<<<<

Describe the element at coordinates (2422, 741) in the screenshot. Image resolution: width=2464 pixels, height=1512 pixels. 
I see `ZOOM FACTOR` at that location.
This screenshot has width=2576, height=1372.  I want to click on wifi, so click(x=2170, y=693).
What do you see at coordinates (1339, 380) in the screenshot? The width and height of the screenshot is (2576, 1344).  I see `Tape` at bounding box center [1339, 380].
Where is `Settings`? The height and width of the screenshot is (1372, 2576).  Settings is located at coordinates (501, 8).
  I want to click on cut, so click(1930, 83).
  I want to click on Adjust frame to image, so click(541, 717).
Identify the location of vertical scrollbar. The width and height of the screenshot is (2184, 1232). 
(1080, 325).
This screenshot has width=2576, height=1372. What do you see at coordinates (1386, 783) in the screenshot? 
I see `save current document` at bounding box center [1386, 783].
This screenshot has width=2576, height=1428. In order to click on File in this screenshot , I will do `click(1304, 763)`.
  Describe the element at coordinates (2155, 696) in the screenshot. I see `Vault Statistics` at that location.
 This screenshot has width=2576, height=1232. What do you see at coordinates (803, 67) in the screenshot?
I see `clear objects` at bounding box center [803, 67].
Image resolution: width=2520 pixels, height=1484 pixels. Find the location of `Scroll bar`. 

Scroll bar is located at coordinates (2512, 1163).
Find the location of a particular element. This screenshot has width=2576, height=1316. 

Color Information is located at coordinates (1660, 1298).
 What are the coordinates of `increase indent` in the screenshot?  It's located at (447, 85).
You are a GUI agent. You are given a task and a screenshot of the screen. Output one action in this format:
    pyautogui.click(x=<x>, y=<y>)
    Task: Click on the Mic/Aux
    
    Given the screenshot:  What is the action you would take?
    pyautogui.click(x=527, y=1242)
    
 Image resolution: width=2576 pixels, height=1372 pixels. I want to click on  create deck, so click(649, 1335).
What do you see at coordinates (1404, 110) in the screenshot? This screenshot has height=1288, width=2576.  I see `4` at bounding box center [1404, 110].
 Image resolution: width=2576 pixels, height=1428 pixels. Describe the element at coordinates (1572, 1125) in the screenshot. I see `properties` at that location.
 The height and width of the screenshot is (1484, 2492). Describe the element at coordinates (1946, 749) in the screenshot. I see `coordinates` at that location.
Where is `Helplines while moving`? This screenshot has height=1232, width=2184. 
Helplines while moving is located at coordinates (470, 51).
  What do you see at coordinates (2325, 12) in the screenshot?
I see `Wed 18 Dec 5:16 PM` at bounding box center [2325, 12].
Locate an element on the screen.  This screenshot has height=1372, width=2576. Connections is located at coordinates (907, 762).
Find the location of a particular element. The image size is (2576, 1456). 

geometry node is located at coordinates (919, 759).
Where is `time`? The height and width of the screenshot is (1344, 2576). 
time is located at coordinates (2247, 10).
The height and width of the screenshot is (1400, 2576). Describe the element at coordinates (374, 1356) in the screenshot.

>>>>

> [THE PROBLEM] Can you retype the lines above, from the line containing "Image resolution: width=2520" up to and including the line containing "What are the", without changing a single character?

> [RESULT OF THE EXERCISE]
Image resolution: width=2520 pixels, height=1484 pixels. Find the location of `Scroll bar`. 

Scroll bar is located at coordinates (2512, 1163).
Find the location of a particular element. This screenshot has width=2576, height=1316. 

Color Information is located at coordinates (1660, 1298).
 What are the coordinates of `increase indent` in the screenshot?  It's located at (447, 85).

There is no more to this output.